The YARN Timeline Server provides generic information on completed applications as well as framework-specific application information through two different interfaces. Specifically:

  • Storage and retrieval of generic application information on HDInsight clusters has been enabled with version 3.1.1.374 or higher.
  • The framework-specific application information component of the Timeline Server is not currently available on HDInsight clusters.

Generic information on applications includes the following sorts of data:

  • The application ID, a unique identifier of an application
  • The user who started the application
  • Information on attempts made to complete the application
  • The containers used by any given application attempt

On your HDInsight clusters, this information is stored by Azure Resource Manager. The information is saved to the history store in the default storage for the cluster. This generic data on completed applications can be retrieved through a REST API:

GET on https://<cluster-dns-name>.azurehdinsight.net/ws/v1/applicationhistory/apps

YARN applications and logs

YARN supports multiple programming models by decoupling resource management from application scheduling/monitoring. YARN uses a global ResourceManager (RM), per-worker-node NodeManagers (NMs), and per-application ApplicationMasters (AMs). The per-application AM negotiates resources (CPU, memory, disk, network) for running your application with the RM. The RM works with NMs to grant these resources, which are granted as containers. The AM is responsible for tracking the progress of the containers assigned to it by the RM. An application may require many containers depending on the nature of the application.

  • Each application may consist of multiple application attempts.
  • Containers are granted to a specific attempt of an application.
  • A container provides the context for a basic unit of work.
  • Work that is done within the context of a container is performed on the single worker node that the container was allocated to.
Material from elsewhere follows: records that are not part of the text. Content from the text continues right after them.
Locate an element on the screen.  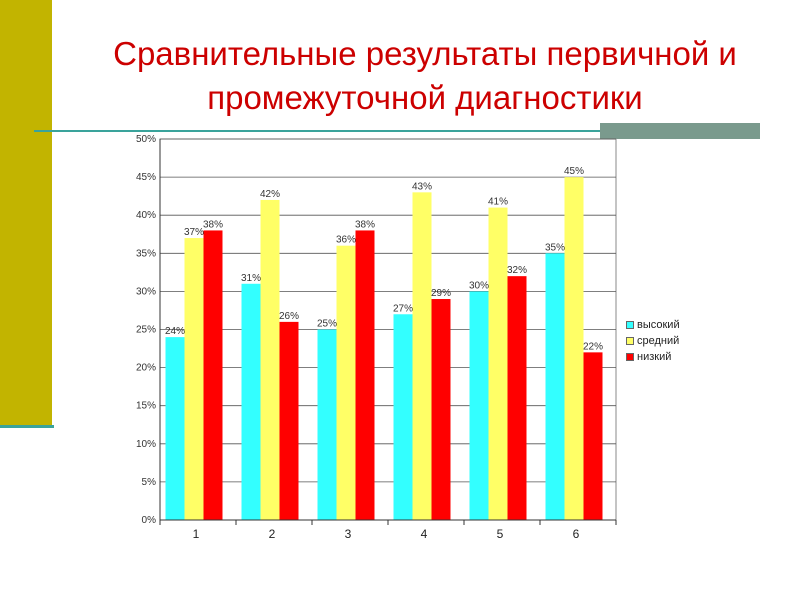
x-tick-label: 5 is located at coordinates (500, 534).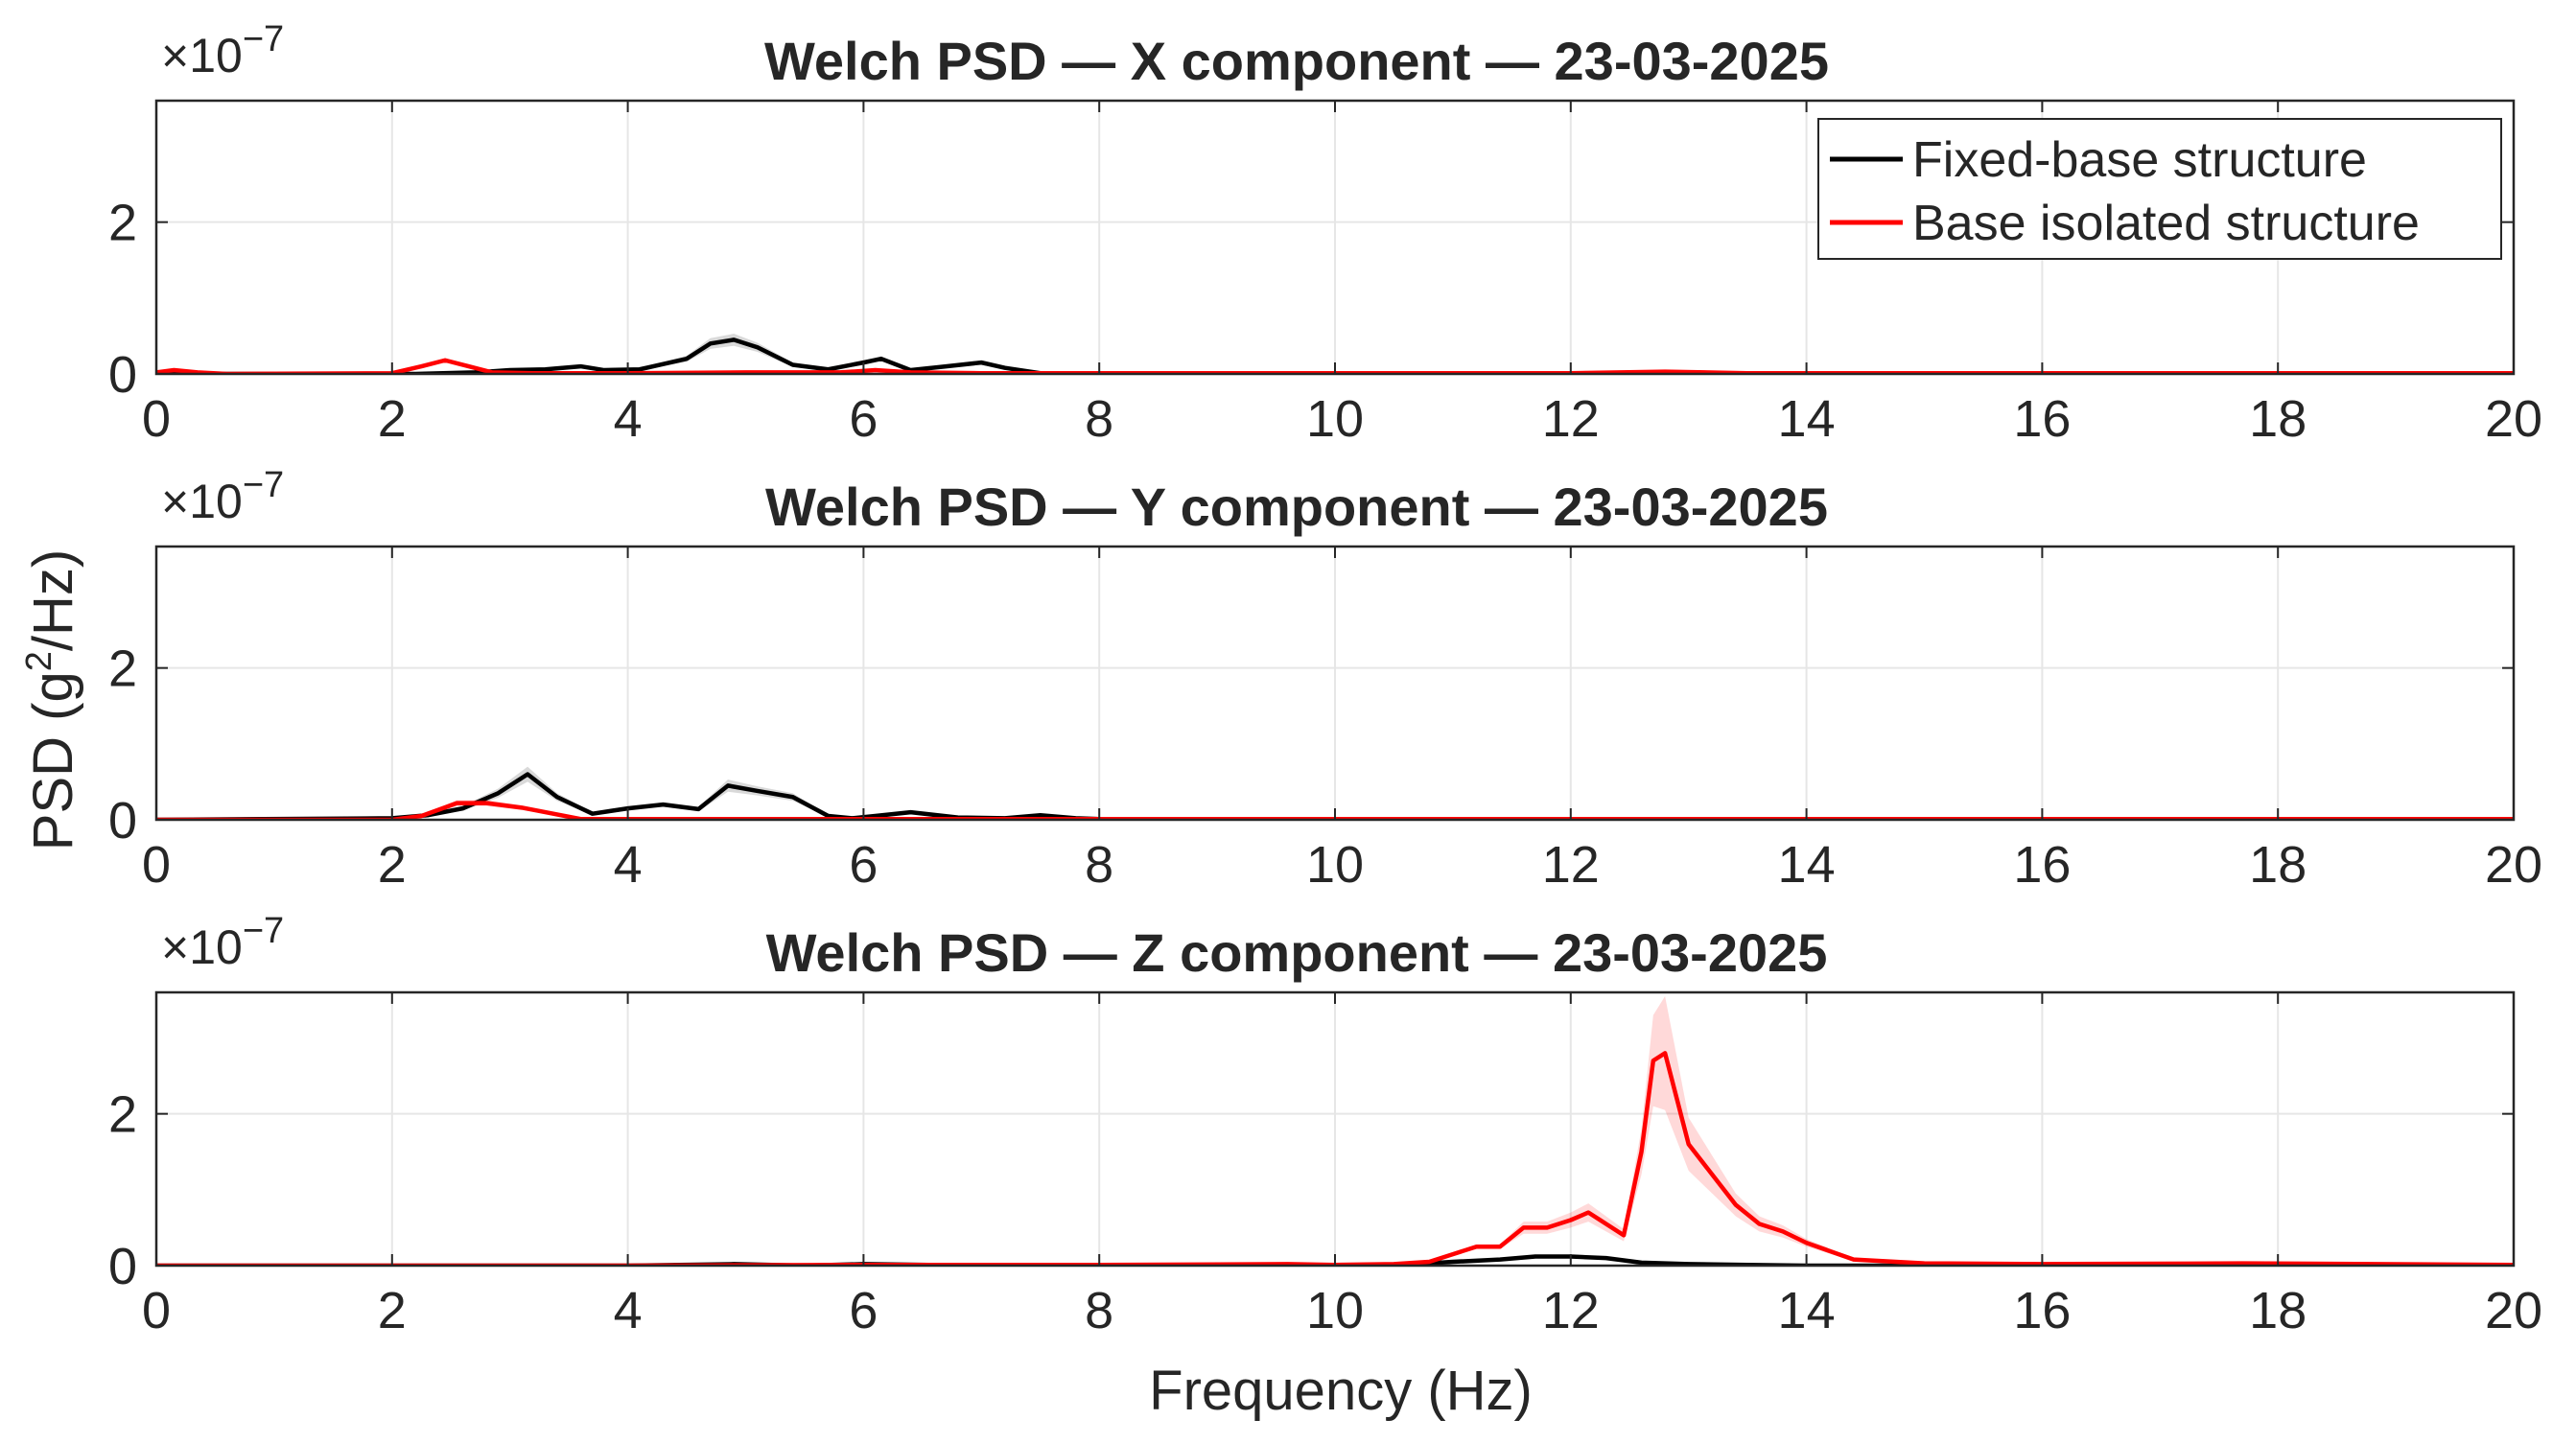 The height and width of the screenshot is (1443, 2576). What do you see at coordinates (1297, 953) in the screenshot?
I see `subplot-title: Welch PSD — Z component — 23-03-2025` at bounding box center [1297, 953].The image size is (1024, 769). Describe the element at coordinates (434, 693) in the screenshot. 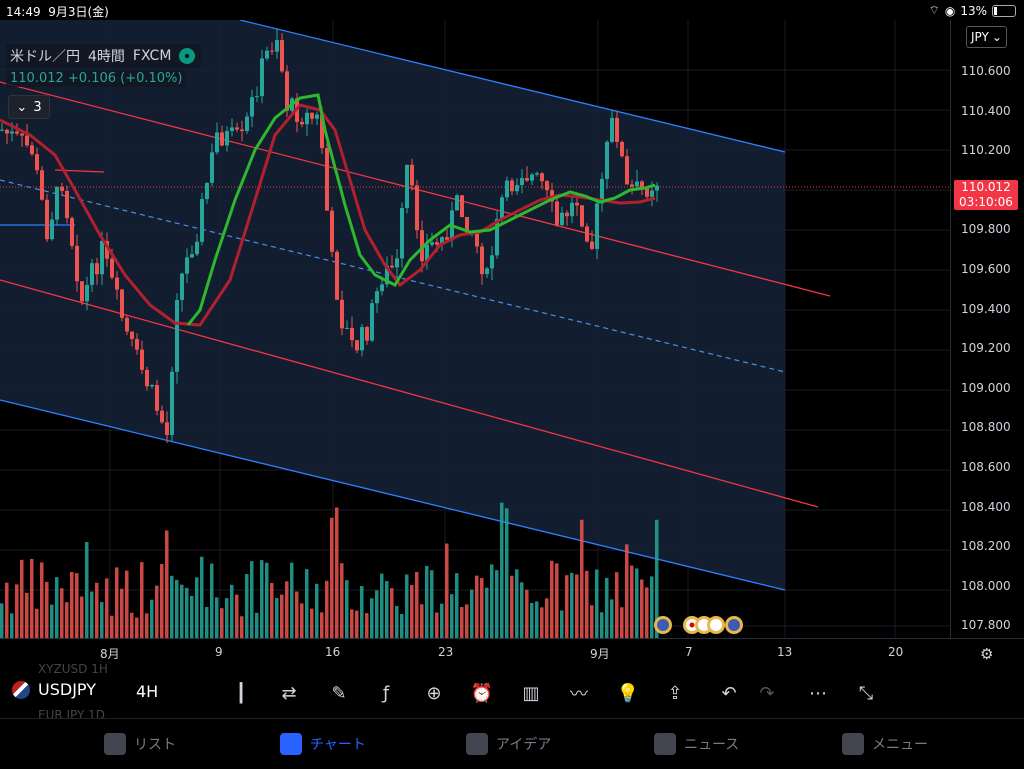

I see `add-icon: ⊕` at that location. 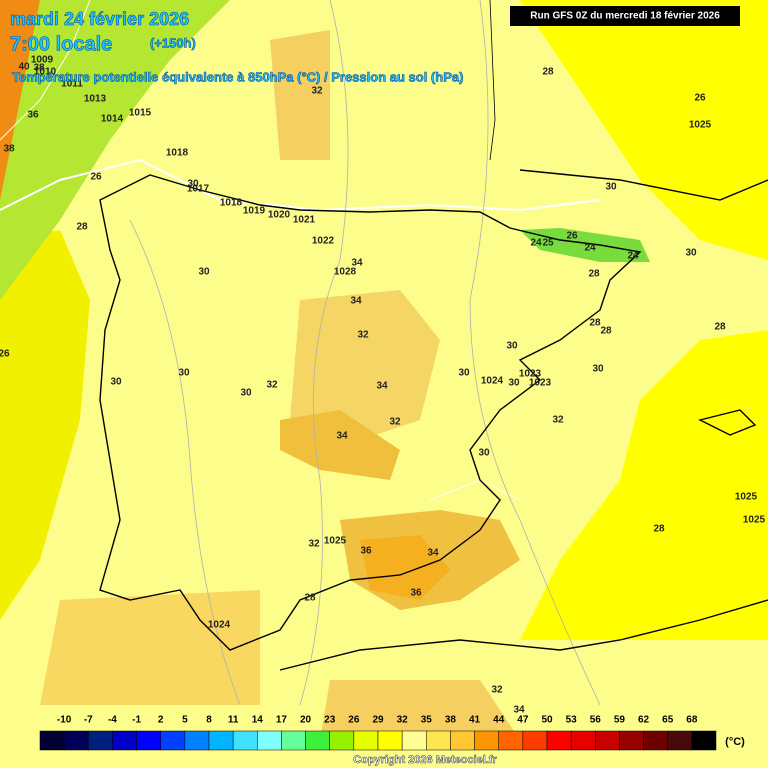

For more information, see YARN Concepts.

Application logs (and the associated container logs) are critical in debugging problematic Hadoop applications. YARN provides a nice framework for collecting, aggregating, and storing application logs with the Log Aggregation feature. The Log Aggregation feature makes accessing application logs more deterministic, as it aggregates logs across all containers on a worker node and stores them as one aggregated log file per worker node on the default file system after an application finishes. Your application may use hundreds or thousands of containers, but logs for all containers run on a single worker node are aggregated to a single file, resulting in one file per worker node used by your application. Log Aggregation is enabled by default on HDInsight clusters (version 3.0 and above), and aggregated logs can be found in the default container of your cluster at the following location:

wasb:///app-logs/<user>/logs/<applicationId>

In that location, user is the name of the user who started the application, and applicationId is the unique identifier of an application as assigned by the YARN RM.

The aggregated logs are not directly readable, as they are written in a TFile, binary format indexed by container. YARN provides CLI tools to dump these logs as plain text for applications or containers of interest. You can view these logs as plain text by running one of the following YARN commands directly on the cluster nodes (after connecting to it through RDP):

yarn logs -applicationId <applicationId> -appOwner <user-who-started-the-application>
yarn logs -applicationId <applicationId> -appOwner <user-who-started-the-application> -containerId <containerId> -nodeAddress <worker-node-address>

YARN ResourceManager UI

The YARN ResourceManager UI runs on the cluster headnode, and can be accessed through the Azure portal dashboard:

  1. Sign in to Azure portal.
  2. On the left menu, click Browse, click HDInsight Clusters, click a Windows-based cluster that you want to access the YARN application logs.
  3. On the top menu, click Dashboard. You see a page opened on a new browser tab called HDInsight Query Console.
  4. From HDInsight Query Console, click Yarn UI.